Des liens plus discrets avec des industriels
Nicolas Marques comme Cécile Philippe sont très présents dans les médias : Le Figaro, Le Point, Valeurs Actuelles, Les Echos, mais aussi BFM, Radio France... Par rapport à l’Ifrap ou à Contribuables associés, la question des migrations ou d’autres sujets de société (avortement, port d’armes...) n’apparaît pas vraiment dans leurs interventions. En revanche, l’institut se montre assez prolixe dans deux domaines : le tabac et les questions climatiques. Il va par exemple relayer, en France, l’index des « Nanny States » ou « États nounous », un baromètre réalisé en partenariat avec plusieurs think tanks européens. Celui de 2023 a été produit par Christopher Snowdon, directeur de la division « économie des modes de vie » à l’Institute of Economic Affairs (IEA). Le baromètre classe les pays en fonction des réglementations sur le tabac, les cigarettes électroniques, l’alcool et l’alimentation, et vise à dénoncer les États qui seraient trop contraignants par leurs taxes ou autres interdictions. Christopher Snowdon et l’IEA publient régulièrement des papiers pour critiquer les réglementations sur les cigarettes (proposition d’instaurer une interdiction en fonction de l’âge [7], paquet neutre [8], interdiction des vapoteurs à usage unique [9]). Si le think tank britannique ne communique pas sur ses financeurs, des médias et chercheurs ont révélé qu’il avait reçu des fonds de plusieurs industriels du tabac, dont British American Tobacco, Imperial Brands ou Philipp Morris International [10]. Cette dernière entreprise a également financé Epicenter, dont l’institut Molinari est l’un des dix membres. En France, l’institut a publié plus de 25 textes (articles et rapports) critiquant les taxes et restrictions sur le tabac ou les cigarettes électroniques depuis 2012 [11]. Jusqu’en 2013, ils étaient signés par Valentin Petkantchin, chercheur à l’IEM, qui était également chercheur à l’Institut économique de Montréal. Il est ensuite parti travailler comme économiste chez Philip Morris International pendant sept ans, avant de retourner à l’institut économique de Montréal en 2022, dont il est aujourd’hui le vice-président pour la recherche [12]. En janvier 2024, l’association Génération sans tabac accusait l’IEM de se baser essentiellement sur des recherches financées par l’industrie du tabac pour étayer son plaidoyer [13].

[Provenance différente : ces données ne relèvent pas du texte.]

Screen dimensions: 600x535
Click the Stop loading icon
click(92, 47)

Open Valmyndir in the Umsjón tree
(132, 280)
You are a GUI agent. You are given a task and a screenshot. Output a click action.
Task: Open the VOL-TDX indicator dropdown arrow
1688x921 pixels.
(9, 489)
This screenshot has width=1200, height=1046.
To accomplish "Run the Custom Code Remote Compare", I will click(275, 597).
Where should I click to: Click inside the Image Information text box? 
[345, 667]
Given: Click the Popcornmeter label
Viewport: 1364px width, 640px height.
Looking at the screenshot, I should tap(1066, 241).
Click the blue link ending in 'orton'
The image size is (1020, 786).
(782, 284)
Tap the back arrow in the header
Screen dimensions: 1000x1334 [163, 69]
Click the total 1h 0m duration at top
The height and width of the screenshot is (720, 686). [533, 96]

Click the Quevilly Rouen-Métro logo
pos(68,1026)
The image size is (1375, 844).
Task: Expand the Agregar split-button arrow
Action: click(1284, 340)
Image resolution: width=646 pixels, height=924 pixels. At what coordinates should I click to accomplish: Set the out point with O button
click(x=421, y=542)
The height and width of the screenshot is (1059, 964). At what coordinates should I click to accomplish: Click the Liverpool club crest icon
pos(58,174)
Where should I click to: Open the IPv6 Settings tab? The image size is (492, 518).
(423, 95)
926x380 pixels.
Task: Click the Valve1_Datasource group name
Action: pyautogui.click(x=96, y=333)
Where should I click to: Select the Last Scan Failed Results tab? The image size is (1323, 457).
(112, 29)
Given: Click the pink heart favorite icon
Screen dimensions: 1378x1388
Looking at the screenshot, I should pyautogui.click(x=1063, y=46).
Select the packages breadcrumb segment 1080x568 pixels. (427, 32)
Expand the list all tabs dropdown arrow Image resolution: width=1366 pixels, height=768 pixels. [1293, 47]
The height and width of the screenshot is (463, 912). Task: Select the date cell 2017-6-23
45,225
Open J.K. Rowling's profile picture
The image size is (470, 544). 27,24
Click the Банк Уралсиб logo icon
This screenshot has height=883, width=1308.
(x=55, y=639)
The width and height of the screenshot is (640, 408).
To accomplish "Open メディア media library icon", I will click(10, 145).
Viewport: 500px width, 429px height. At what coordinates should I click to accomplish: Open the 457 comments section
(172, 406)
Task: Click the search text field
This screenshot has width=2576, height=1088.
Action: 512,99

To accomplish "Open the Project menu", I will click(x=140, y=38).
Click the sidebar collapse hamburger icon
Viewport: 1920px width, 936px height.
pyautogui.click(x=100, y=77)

S’agissant des dérèglements climatiques, en 2005, l’IEM et Cécile Philippe portaient un discours de déni : « Une chose est sûre : il n’y a pas de consensus sur le changement climatique parmi les scientifiques. Ils semblent tous s’accorder sur l’augmentation du dioxyde de carbone dans l’atmosphère au cours des 200 dernières années. Mais de nombreuses questions restent en suspens, comme le lien entre les émissions de gaz à effet de serre et l’augmentation de la température, ou les conséquences pour la vie humaine et les écosystèmes naturels. » Face à ce doute, la recommandation du think tank est de ne pas agir [14]. En 2007, Cécile Philippe publie le livre C’est trop tard pour la Terre ! dans lequel elle s’attaque au principe de précaution, défend les OGM et déconstruit ce qu’elle considère comme des mythes : la fin du pétrole, la responsabilité de l’homme dans les changements climatiques, les effets néfastes du marché et les bénéfices d’un développement durable [15]. La publication de l’ouvrage obtient une certaine couverture médiatique, et conduit l’autrice à participer à un débat autour du film « La grande escroquerie du changement climatique » à la Fête de la Liberté 2007, un événement où on retrouve Bernard Zimmern, Benoite Taffin, Alexandre Pesey, Vincent Laarman, Nicolas Lecaussin, ou encore Alain Mathieu [16]. En 2009, l’IEM se faisait encore le relais du « ClimateGate » et appelait à entendre les climato-sceptiques [17].
Dans la même enquête
Cette position va cependant évoluer, le déni climatique devenant plus difficile à tenir en France. Les critiques se portent désormais, de manière plus subtile, sur les réglementations et taxes environnementales ou encore sur les énergies renouvelables [18]. Mais ce que l’IEM ne précise jamais dans ses interventions, c’est qu’il a bénéficié de financements d’ExxonMobil via le réseau Atlas. En 2004, le pétrolier destine des fonds au travail des think tanks sur « les changements climatiques, le développement durable et la responsabilité des entreprises », et il souhaite expressément qu’une partie d’entre eux aille à l’institut dirigé par Cécile Philippe [19].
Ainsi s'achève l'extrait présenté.